- **What to do**:
Reproduce word for word the lines between those holding "Vorarlberg (16, 2431)" and "Privacy Policy (221, 1232)", inclusive, and nothing else from the data below.

- **Provided records**:
"""

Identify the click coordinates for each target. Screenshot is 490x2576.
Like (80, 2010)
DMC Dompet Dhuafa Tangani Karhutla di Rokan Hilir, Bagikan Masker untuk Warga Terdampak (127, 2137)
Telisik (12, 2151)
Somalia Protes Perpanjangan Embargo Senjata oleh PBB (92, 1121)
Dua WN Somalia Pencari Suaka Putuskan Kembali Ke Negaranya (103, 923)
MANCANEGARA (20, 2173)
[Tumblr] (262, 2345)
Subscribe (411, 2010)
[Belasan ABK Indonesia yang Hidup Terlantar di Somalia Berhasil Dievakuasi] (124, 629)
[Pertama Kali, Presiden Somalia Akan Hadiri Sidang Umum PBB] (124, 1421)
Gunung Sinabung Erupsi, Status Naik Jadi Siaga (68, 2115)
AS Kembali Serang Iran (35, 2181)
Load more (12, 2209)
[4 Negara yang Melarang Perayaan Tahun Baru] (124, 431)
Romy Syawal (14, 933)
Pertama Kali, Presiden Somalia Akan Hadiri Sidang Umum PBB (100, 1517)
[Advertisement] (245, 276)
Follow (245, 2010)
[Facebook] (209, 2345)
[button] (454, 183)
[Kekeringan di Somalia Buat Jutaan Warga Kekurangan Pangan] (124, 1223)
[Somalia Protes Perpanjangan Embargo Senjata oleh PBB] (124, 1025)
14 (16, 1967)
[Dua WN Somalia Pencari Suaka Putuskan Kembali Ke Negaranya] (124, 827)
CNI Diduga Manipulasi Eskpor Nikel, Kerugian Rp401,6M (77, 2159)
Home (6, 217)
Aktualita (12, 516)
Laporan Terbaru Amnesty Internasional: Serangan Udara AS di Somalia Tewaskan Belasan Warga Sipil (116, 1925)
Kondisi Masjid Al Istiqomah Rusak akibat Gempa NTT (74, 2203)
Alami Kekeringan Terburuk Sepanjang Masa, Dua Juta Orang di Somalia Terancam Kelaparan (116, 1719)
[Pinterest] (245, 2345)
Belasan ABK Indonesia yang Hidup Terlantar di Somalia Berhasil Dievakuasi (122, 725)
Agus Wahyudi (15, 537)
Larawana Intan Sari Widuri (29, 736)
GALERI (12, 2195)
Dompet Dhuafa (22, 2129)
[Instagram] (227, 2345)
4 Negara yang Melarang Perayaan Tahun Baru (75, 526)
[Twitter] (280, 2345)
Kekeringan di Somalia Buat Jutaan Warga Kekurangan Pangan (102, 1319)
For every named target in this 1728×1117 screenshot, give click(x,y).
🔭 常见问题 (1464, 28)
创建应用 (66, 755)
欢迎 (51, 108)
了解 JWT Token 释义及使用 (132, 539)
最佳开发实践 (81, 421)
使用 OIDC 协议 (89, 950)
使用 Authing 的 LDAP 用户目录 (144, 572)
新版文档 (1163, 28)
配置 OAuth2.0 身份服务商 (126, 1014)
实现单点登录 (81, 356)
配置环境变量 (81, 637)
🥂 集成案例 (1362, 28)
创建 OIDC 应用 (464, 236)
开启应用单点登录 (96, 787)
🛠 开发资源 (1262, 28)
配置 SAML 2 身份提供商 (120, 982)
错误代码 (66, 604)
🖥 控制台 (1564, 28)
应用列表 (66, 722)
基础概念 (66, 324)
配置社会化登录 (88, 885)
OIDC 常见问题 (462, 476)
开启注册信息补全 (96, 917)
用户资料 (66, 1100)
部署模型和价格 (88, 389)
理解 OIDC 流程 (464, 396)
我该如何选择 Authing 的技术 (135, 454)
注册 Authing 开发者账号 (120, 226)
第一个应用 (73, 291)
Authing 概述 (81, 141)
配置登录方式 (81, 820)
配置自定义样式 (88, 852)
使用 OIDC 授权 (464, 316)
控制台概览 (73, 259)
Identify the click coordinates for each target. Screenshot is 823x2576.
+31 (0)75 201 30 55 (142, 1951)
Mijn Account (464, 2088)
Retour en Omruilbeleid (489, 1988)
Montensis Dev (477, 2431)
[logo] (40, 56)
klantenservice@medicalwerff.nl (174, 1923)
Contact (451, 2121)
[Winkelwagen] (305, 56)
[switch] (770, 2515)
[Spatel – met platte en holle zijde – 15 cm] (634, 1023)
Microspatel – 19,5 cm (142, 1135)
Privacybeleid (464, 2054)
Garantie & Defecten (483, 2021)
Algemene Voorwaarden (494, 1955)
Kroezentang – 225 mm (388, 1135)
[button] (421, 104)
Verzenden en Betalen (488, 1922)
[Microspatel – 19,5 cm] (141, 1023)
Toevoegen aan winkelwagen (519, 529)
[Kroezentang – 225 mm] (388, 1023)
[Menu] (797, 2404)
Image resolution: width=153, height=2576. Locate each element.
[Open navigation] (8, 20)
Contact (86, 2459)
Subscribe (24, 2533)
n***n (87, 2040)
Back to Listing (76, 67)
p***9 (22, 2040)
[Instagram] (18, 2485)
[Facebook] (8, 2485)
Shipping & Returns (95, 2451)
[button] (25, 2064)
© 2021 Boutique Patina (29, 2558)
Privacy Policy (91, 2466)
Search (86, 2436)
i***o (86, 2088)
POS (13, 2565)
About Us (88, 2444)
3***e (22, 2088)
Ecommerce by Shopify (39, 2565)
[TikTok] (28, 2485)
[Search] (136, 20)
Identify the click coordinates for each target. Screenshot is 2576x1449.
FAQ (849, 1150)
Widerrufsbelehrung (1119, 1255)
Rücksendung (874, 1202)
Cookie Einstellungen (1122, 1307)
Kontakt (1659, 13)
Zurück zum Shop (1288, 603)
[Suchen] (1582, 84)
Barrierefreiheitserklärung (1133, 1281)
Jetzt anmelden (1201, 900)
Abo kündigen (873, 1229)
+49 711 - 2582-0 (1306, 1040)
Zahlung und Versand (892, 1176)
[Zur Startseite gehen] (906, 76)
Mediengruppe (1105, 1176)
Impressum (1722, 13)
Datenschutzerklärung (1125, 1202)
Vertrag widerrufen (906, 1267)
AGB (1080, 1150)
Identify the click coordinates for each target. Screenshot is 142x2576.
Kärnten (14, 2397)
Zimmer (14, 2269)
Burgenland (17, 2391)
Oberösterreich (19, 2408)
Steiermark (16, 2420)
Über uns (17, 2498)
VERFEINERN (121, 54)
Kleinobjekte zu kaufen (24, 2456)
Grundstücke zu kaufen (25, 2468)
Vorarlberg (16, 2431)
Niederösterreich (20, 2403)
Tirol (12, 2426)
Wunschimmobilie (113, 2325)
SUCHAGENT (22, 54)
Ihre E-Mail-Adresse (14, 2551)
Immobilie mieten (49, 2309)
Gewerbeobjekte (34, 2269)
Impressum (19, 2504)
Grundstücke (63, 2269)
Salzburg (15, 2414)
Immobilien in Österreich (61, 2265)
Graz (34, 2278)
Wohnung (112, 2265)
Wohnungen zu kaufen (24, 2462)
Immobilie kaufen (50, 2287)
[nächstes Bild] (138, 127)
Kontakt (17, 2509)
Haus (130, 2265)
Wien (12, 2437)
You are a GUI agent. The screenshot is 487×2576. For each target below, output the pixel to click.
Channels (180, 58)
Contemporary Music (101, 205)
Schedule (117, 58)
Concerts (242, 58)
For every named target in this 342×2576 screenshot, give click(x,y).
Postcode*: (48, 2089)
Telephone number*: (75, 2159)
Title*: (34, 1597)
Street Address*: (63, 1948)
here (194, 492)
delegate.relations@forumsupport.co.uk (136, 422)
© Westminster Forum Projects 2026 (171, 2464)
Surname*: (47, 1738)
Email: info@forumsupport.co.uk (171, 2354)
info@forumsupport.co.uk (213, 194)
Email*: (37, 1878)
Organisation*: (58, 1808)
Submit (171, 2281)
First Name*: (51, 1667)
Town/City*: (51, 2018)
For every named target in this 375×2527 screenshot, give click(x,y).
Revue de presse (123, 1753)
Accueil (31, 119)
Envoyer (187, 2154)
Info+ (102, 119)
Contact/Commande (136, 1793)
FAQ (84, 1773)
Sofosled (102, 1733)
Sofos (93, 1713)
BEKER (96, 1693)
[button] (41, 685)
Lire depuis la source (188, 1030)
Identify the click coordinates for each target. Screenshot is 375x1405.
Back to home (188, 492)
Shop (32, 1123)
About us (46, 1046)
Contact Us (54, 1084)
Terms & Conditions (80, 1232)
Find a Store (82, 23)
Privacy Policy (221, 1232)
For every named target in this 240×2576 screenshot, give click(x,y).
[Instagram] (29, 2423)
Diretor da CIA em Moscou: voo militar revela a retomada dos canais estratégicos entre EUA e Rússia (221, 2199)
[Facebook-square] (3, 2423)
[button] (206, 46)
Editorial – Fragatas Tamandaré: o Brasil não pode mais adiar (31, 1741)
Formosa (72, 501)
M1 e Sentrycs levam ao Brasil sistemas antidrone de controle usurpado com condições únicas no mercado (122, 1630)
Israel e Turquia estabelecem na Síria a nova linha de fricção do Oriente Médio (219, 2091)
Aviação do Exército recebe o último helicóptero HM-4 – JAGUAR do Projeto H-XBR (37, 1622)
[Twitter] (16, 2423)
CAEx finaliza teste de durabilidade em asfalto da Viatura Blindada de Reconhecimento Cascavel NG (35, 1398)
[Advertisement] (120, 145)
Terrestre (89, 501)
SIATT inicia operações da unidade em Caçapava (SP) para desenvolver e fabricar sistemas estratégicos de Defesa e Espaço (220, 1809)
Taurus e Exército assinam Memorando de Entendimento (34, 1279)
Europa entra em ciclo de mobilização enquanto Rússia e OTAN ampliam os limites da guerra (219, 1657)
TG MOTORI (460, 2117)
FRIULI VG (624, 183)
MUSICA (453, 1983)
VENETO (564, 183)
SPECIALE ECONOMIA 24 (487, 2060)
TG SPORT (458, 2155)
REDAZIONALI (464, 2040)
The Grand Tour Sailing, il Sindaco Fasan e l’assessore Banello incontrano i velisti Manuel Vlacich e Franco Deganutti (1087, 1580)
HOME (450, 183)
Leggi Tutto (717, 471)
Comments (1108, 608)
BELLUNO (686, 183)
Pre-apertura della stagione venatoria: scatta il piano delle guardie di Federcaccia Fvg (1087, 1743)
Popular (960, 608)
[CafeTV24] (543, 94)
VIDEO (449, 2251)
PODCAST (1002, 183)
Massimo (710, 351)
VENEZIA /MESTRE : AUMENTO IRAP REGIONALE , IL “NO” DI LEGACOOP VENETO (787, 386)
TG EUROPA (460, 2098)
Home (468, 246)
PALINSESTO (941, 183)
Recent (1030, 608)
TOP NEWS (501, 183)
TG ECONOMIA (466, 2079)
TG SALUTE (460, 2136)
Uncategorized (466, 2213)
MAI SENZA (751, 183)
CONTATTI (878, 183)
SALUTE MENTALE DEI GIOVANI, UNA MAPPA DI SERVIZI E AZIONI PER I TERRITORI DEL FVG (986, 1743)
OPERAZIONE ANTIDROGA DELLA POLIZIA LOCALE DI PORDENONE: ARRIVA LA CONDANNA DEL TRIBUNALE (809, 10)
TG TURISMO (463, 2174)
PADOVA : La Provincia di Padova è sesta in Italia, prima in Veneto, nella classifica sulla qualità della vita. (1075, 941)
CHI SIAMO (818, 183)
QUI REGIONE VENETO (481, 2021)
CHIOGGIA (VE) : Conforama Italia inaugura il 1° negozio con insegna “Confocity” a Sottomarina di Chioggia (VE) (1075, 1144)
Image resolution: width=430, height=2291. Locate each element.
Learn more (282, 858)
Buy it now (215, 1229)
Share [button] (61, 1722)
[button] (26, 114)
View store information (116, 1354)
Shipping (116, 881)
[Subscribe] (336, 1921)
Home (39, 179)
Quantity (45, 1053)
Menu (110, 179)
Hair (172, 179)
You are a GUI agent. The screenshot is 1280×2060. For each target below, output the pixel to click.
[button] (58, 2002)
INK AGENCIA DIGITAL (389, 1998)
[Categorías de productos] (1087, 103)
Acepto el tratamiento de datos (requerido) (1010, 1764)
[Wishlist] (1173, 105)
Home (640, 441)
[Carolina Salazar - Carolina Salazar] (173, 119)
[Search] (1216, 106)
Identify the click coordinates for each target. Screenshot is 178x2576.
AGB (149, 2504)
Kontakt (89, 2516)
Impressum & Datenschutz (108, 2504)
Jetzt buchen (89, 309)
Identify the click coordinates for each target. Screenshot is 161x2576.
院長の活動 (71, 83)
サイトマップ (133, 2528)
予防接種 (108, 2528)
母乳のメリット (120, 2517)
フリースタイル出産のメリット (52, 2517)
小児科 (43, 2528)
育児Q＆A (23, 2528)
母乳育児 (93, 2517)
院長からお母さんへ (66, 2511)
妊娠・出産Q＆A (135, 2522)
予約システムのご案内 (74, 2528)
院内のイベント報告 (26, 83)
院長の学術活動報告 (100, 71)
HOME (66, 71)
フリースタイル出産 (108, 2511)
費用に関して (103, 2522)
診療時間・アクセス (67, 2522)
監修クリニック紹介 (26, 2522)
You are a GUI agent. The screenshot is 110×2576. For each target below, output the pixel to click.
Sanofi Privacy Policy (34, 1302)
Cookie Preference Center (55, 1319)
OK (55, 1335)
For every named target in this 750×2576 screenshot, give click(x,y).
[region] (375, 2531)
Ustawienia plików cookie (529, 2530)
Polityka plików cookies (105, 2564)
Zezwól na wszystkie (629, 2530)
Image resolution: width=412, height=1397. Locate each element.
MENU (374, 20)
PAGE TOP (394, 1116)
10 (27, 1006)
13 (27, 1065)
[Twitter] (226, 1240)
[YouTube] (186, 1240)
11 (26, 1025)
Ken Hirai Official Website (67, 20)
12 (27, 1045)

"""

- **Expected answer**:
Vorarlberg (16, 2431)
Niederösterreich (20, 2403)
Tirol (12, 2426)
Wunschimmobilie (113, 2325)
SUCHAGENT (22, 54)
Ihre E-Mail-Adresse (14, 2551)
Immobilie mieten (49, 2309)
Gewerbeobjekte (34, 2269)
Impressum (19, 2504)
Grundstücke (63, 2269)
Salzburg (15, 2414)
Immobilien in Österreich (61, 2265)
Graz (34, 2278)
Wohnung (112, 2265)
Wohnungen zu kaufen (24, 2462)
Immobilie kaufen (50, 2287)
[nächstes Bild] (138, 127)
Kontakt (17, 2509)
Haus (130, 2265)
Wien (12, 2437)
You are a GUI agent. The screenshot is 487×2576. For each target below, output the pixel to click.
Channels (180, 58)
Contemporary Music (101, 205)
Schedule (117, 58)
Concerts (242, 58)
For every named target in this 342×2576 screenshot, give click(x,y).
Postcode*: (48, 2089)
Telephone number*: (75, 2159)
Title*: (34, 1597)
Street Address*: (63, 1948)
here (194, 492)
delegate.relations@forumsupport.co.uk (136, 422)
© Westminster Forum Projects 2026 (171, 2464)
Surname*: (47, 1738)
Email: info@forumsupport.co.uk (171, 2354)
info@forumsupport.co.uk (213, 194)
Email*: (37, 1878)
Organisation*: (58, 1808)
Submit (171, 2281)
First Name*: (51, 1667)
Town/City*: (51, 2018)
For every named target in this 375×2527 screenshot, give click(x,y).
Revue de presse (123, 1753)
Accueil (31, 119)
Envoyer (187, 2154)
Info+ (102, 119)
Contact/Commande (136, 1793)
FAQ (84, 1773)
Sofosled (102, 1733)
Sofos (93, 1713)
BEKER (96, 1693)
[button] (41, 685)
Lire depuis la source (188, 1030)
Identify the click coordinates for each target. Screenshot is 375x1405.
Back to home (188, 492)
Shop (32, 1123)
About us (46, 1046)
Contact Us (54, 1084)
Terms & Conditions (80, 1232)
Find a Store (82, 23)
Privacy Policy (221, 1232)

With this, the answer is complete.